Court strikes down law limiting abortion protests
THE US Supreme Court yesterday struck down a law intended to protect women walking into abortion clinics from harassment by evangelical Christian protesters.
The Massachusetts law established 10-metre ‘‘buffer zones’’ around the clinics and prohibited demonstrators from speaking to women entering for the procedure.
The legislation was passed in 2007 after a series of violent antiabortion protests.
Yesterday, the high court ruled that it violated the protesters’ right to free speech under the US Constitution.
The Supreme Court called the Massachusetts law ‘‘an extreme step’’, ruling that ‘‘the buffer zones burden substantially more speech than necessary to achieve [Massachusetts’s] asserted interests’’.
The ruling was welcomed as a victory by the anti-abortion movement, who called the legislation an ‘‘unlawful attempt to deny pro-life Americans their First Amendment rights’’.
‘‘In a brazen affront to the First Amendment, Massachusetts government officials had sought to use the threat of arrest and criminal conviction to silence those offering women life-affirming alternatives to abortion,’’ said Charmaine Yoest, the president of Americans United for Life.
The Massachusetts branch
of Planned Parenthood, America’s most prominent pro-choice group, said the decision showed ‘‘a shocking disregard for the safety of patients and staff’’.
Planned Parenthood said it would immediately return to Massachusetts’s Democratcontrolled state legislature to pass a law that would protect women but also conform to the Supreme Court’s ruling.
Abortion remains a divisive issue in the United States and protesters regularly gather at clinics.
Eight people have been murdered at abortion clinics since 1977, according to the National Abortion Federation, a pro-choice group.

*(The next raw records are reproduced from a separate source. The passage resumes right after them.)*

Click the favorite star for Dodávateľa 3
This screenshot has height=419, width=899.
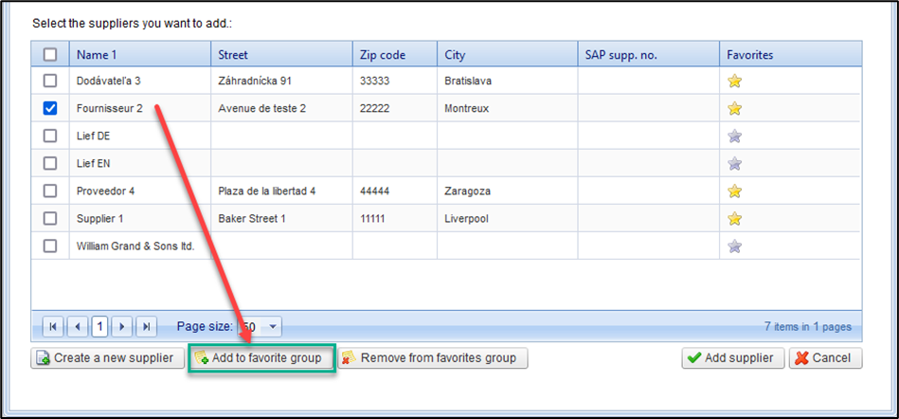click(734, 82)

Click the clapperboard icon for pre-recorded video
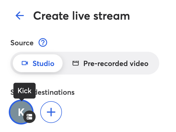[75, 63]

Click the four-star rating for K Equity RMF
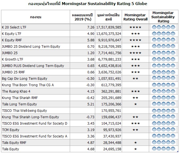(x=135, y=40)
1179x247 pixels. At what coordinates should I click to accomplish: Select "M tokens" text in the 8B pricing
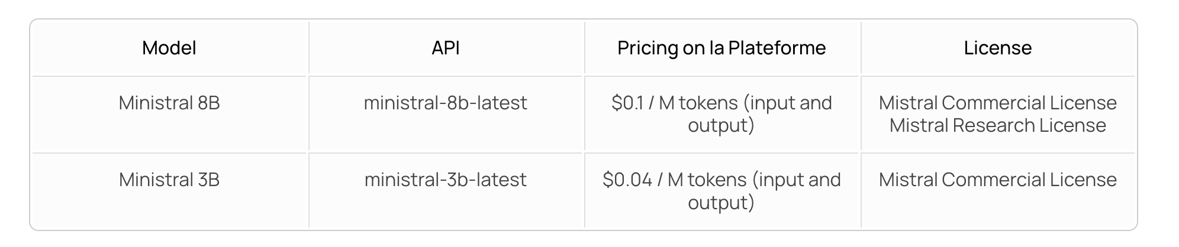698,103
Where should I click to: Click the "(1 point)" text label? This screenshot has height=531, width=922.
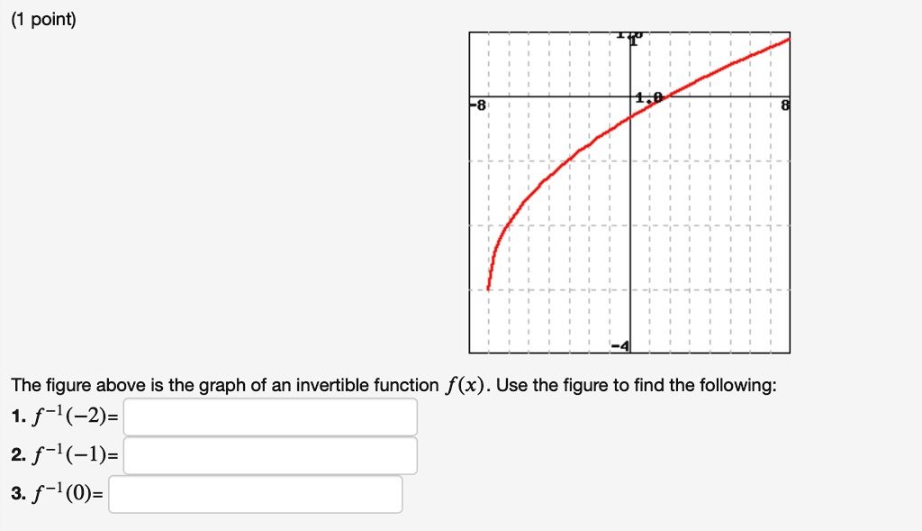pyautogui.click(x=42, y=19)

The statistics also record 42 bombings and more arrests.
The push for buffer zones in Massachusetts stems from a shooting in 1994 when John Salvi III, a 22-year-old activist, killed two receptionists at abortion clinics in Brookline, a suburb of Boston.
The nine justices that sit in America’s highest court usually divide into liberal and conservative camps on controversial decisions, with Justice Anthony Kennedy, a centrist, casting the deciding vote.
However, yesterday all nine justices voted to strike down the law, saying Massachusetts had failed to find a balance between free speech and public order.